Temuan ini memberi kesan kepada penulis bahwa Tenm3 membantu menghubungkan otak untuk mempertahankan ritme sirkadian yang stabil bahkan ketika paparan cahaya bervariasi. Dengan mempelajari lebih lanjut tentang sistem ini dan peran Tenm3, kata Hatter, para peneliti pada akhirnya dapat mendiagnosis dan mengobati disfungsi yang menyebabkan insomnia dan gangguan tidur lainnya pada manusia, atau mungkin mengembangkan pengobatan untuk jet lag.
“Ada implikasi yang sangat jelas terhadap kesehatan manusia,” katanya.
Peneliti Johns Hopkins lain yang berkontribusi dalam penelitian ini termasuk Catherine Torres.
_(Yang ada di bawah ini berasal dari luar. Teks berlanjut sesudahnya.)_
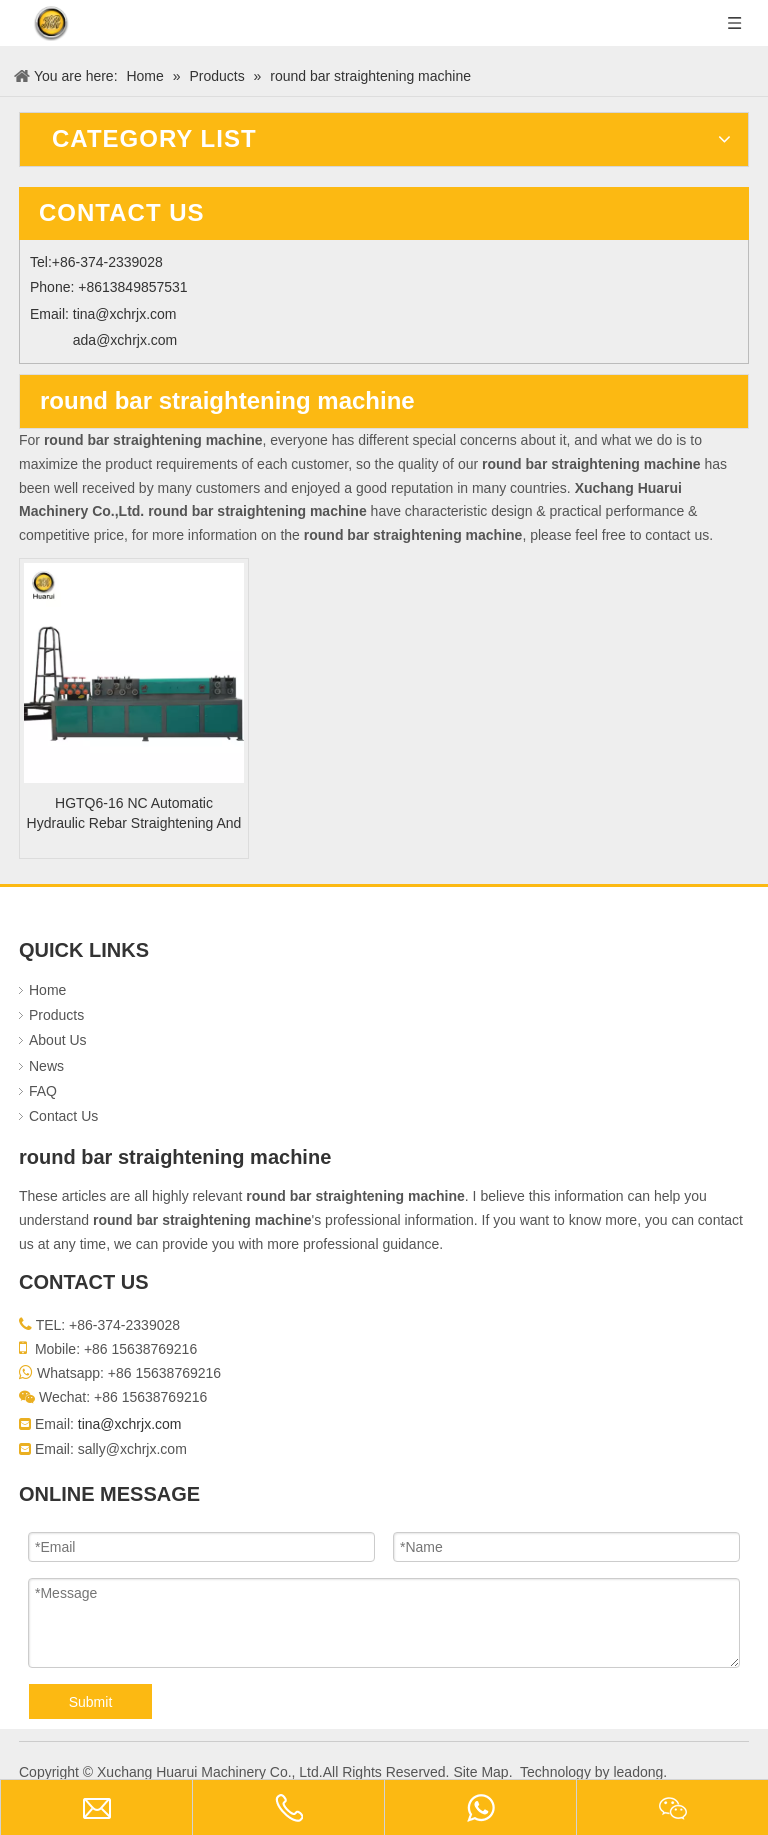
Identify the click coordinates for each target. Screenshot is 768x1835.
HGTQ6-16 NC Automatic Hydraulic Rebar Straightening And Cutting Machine (134, 814)
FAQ (43, 1091)
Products (56, 1015)
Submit (91, 1702)
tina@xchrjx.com (125, 314)
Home (47, 990)
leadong (638, 1772)
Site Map (480, 1772)
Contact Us (63, 1116)
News (46, 1066)
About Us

Pembiayaan: Penelitian ini didanai oleh hibah dari National Institutes of Health (R01EY032095) dan Program Penelitian Intramural di NIMH (ZIAMH002964).
Tentang berita penelitian genetika dan ritme sirkadian
pengarang: Vanessa adalah moderator
sumber: Pengobatan Johns Hopkins
komunikasi: Vanessa Wasta – Pengobatan Johns Hopkins
gambar: Gambar dikreditkan ke Berita Neuroscience
Pencarian asli: Akses terbuka.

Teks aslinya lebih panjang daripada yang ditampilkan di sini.